Just been told be a DirecTv rep that they no longer support Out of Home access to your DVR playlist from a PC/Mac.

No problem from Phone/Tablet via the DirecTv App, but if you want to view your playlist or download your play list, to your laptop, you'll need to use the NOW UNSUPPORTED GenieGo app and hope it continues to work (NO GUARANTEES)

WTF DirecTv ?


----------



## inkahauts (Nov 13, 2006)

I'm not sure that's accurate info. They haven't even fired up the new system fully yet as far as I know...


----------



## DTvSince96 (Sep 10, 2016)

Just the messenger here. I asked what application needs to be downloaded to view my DVR playlist on my laptop and after much 'uummm, arrrrrr', the rep quoted me a release dated yesterday !?

I re-downloaded the GenieGo app and it does still work on my laptop (after having removed the GenieGo from my setup) and it does still work, LOCALLY. Will try it later via my phone hot spot so I can confirm it still works 'Out of Home'.


----------



## dod1450 (Dec 16, 2009)

I am using geniego version 2.4.2.17 application on my windows 10 laptop with the new genigo software on my hr44. It is working except I do not see my hr34 dvr like I did with the old revision with 3 blue led external box.


----------



## trh (Nov 3, 2007)

dod1450 said:


> I am using geniego version 2.4.2.17 application on my windows 10 laptop with the new genigo software on my hr44. It is working except I do not see my hr34 dvr like I did with the old revision with 3 blue led external box.


Huh?


----------



## compnurd (Apr 23, 2007)

inkahauts said:


> I'm not sure that's accurate info. They haven't even fired up the new system fully yet as far as I know...

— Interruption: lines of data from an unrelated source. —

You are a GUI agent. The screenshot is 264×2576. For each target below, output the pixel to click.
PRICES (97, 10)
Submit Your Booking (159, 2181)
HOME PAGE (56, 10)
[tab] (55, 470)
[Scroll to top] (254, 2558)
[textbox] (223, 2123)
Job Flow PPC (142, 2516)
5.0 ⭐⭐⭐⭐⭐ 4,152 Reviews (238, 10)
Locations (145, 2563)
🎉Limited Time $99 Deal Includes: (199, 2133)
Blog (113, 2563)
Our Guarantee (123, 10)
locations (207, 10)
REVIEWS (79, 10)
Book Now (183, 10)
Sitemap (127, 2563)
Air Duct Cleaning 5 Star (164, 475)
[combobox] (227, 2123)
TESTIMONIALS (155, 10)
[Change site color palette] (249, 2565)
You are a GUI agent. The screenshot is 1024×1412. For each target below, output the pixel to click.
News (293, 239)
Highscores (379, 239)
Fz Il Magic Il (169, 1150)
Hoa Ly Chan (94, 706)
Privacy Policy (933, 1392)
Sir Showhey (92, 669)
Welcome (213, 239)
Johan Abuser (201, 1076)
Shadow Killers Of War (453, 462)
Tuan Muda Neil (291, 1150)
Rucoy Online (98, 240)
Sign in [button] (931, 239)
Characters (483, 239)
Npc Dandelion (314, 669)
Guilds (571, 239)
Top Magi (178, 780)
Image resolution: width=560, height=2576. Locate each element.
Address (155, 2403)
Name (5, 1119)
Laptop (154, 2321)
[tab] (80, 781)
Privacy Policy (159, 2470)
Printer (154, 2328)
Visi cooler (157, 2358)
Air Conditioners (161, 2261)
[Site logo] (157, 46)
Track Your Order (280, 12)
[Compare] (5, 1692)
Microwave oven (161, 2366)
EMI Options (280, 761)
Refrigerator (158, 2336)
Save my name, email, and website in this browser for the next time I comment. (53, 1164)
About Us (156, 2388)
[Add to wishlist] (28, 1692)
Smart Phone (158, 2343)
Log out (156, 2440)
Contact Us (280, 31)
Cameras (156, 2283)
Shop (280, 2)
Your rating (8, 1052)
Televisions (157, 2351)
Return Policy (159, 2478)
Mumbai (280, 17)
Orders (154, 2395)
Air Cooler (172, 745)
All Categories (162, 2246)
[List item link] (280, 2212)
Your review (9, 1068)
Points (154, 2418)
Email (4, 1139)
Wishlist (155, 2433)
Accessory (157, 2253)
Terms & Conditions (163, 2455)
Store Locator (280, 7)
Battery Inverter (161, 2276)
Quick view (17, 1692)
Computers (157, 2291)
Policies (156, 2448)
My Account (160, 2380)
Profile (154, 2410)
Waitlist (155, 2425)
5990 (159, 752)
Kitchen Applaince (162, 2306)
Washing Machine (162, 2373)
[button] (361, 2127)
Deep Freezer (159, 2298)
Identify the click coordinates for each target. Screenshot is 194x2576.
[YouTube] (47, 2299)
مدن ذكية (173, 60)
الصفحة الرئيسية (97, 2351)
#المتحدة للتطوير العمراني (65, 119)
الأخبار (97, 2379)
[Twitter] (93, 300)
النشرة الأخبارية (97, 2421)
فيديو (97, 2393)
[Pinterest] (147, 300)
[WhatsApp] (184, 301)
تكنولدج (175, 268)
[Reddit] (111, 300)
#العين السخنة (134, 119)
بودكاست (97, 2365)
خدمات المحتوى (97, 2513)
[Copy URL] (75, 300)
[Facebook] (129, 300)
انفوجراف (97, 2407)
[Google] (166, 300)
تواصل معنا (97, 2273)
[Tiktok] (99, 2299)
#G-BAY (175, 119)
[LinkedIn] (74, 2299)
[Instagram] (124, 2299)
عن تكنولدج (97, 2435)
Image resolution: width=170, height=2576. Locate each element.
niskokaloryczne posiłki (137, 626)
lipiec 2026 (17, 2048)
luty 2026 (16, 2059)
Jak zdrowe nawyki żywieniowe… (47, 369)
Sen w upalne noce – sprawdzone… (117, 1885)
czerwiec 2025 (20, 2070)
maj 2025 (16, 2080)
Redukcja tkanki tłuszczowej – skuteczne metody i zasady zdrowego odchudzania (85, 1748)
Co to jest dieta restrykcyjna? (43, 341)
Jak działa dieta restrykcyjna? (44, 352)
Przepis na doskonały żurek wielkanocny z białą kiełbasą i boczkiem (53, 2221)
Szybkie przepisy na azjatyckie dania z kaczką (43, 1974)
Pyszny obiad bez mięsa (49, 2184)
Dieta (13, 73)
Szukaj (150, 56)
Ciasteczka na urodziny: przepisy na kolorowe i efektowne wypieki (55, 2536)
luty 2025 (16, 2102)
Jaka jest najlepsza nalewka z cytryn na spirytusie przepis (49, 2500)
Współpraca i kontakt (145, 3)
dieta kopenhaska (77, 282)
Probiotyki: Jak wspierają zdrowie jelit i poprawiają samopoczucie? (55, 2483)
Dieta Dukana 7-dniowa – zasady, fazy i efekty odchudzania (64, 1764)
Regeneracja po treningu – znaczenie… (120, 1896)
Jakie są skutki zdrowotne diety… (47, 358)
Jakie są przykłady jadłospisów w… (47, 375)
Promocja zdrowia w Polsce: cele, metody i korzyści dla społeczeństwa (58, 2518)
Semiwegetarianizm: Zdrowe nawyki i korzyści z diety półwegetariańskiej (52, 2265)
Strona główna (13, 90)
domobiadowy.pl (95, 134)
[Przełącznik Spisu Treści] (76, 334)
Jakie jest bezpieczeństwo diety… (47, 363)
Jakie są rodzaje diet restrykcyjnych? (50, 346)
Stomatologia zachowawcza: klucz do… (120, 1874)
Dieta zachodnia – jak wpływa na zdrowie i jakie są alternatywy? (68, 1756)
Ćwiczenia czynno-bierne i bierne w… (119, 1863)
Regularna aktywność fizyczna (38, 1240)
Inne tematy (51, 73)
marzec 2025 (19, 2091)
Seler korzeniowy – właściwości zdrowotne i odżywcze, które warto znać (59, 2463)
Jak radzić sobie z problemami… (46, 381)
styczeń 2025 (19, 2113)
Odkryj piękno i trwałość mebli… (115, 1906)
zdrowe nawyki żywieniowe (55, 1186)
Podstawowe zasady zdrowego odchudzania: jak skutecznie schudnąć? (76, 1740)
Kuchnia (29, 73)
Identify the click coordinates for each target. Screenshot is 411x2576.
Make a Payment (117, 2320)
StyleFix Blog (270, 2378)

This all went live as of 9/8


----------



## inkahauts (Nov 13, 2006)

I personally have a feeling that we will see a web interface for mobile DVR and full control of our DVRs sometime soon. 

As for live in the 8th thanks. Thought it was next week. And I wouldn't be surprised if their are hiccups till then at least anyway getting all the servers working right etc.


----------



## Jasqid (Oct 26, 2008)

the entire experience on PC is horrible. It baffles my mind why they don't have a universal windows app now. One that has the same functionality as ipad or a droid device.


----------



## inkahauts (Nov 13, 2006)

Jasqid said:


> the entire experience on PC is horrible. It baffles my mind why they don't have a universal windows app now. One that has the same functionality as ipad or a droid device.


If I where then I'd never do a desktop app. I'd do a web interface.


----------